_What you will do_
Which lines of the material hold the word "Épisode"? Copy each one.

______

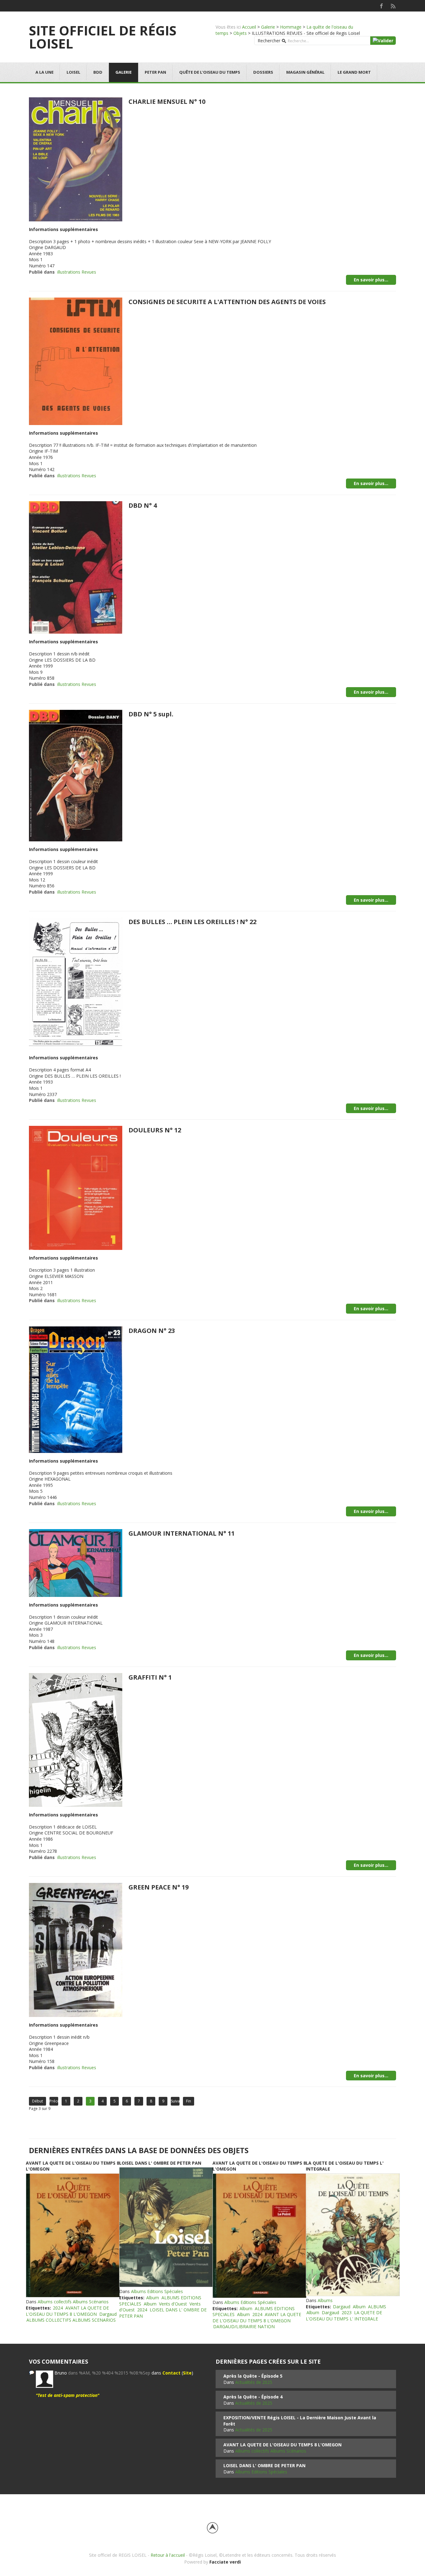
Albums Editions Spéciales (157, 2291)
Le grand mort (354, 72)
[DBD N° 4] (75, 567)
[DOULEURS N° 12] (75, 1188)
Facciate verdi (225, 2562)
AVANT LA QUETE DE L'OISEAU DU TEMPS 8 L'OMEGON (67, 2311)
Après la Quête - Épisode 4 (253, 2397)
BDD (97, 72)
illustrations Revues (76, 272)
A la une (44, 72)
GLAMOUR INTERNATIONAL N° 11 (181, 1533)
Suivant (175, 2101)
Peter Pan (155, 72)
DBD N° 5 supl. (150, 714)
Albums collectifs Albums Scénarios (73, 2302)
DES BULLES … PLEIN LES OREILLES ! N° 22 (192, 922)
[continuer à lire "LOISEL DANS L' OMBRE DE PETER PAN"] (166, 2227)
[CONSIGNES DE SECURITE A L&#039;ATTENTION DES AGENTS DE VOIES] (75, 361)
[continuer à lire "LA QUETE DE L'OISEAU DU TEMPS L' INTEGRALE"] (352, 2234)
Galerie (268, 27)
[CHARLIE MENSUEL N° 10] (75, 159)
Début (37, 2101)
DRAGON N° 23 (151, 1330)
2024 (58, 2308)
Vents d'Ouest (173, 2304)
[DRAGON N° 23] (75, 1389)
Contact (171, 2373)
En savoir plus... (371, 280)
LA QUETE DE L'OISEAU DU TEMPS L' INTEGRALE (344, 2316)
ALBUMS (377, 2307)
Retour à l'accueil (168, 2555)
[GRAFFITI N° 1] (75, 1739)
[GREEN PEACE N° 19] (75, 1949)
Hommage (290, 27)
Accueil (249, 27)
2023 (347, 2312)
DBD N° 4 (142, 505)
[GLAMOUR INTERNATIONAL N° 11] (75, 1562)
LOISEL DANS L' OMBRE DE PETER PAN (160, 2163)
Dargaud (108, 2314)
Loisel (73, 72)
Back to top (212, 2527)
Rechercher (269, 41)
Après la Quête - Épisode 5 (253, 2376)
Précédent (53, 2101)
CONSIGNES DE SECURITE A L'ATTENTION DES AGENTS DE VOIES (227, 302)
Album (152, 2298)
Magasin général (305, 72)
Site (187, 2373)
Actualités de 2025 (253, 2382)
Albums (325, 2300)
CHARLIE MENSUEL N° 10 (166, 101)
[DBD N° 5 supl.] (75, 775)
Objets (240, 33)
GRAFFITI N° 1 (150, 1677)
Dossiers (263, 72)
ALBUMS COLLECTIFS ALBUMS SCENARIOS (71, 2320)
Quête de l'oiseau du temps (209, 72)
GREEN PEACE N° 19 (158, 1887)
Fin (188, 2101)
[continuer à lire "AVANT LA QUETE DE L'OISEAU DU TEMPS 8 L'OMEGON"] (72, 2235)
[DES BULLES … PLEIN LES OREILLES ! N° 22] (75, 983)
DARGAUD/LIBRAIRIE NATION (244, 2326)
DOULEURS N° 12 (154, 1130)
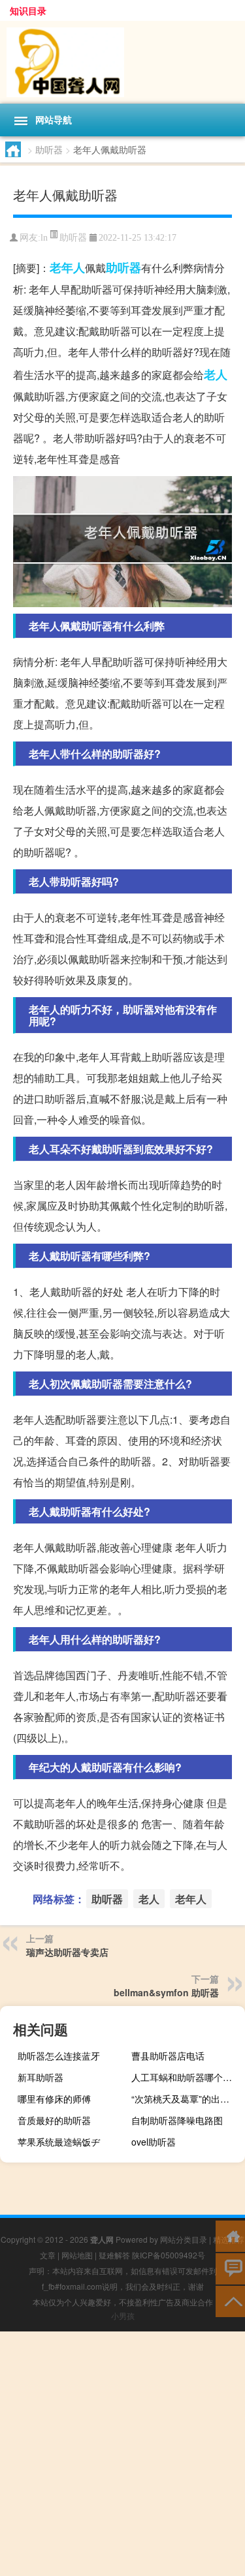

______

_Answer_
Après la Quête - Épisode 4 (253, 2397)
Après la Quête - Épisode 5 (253, 2376)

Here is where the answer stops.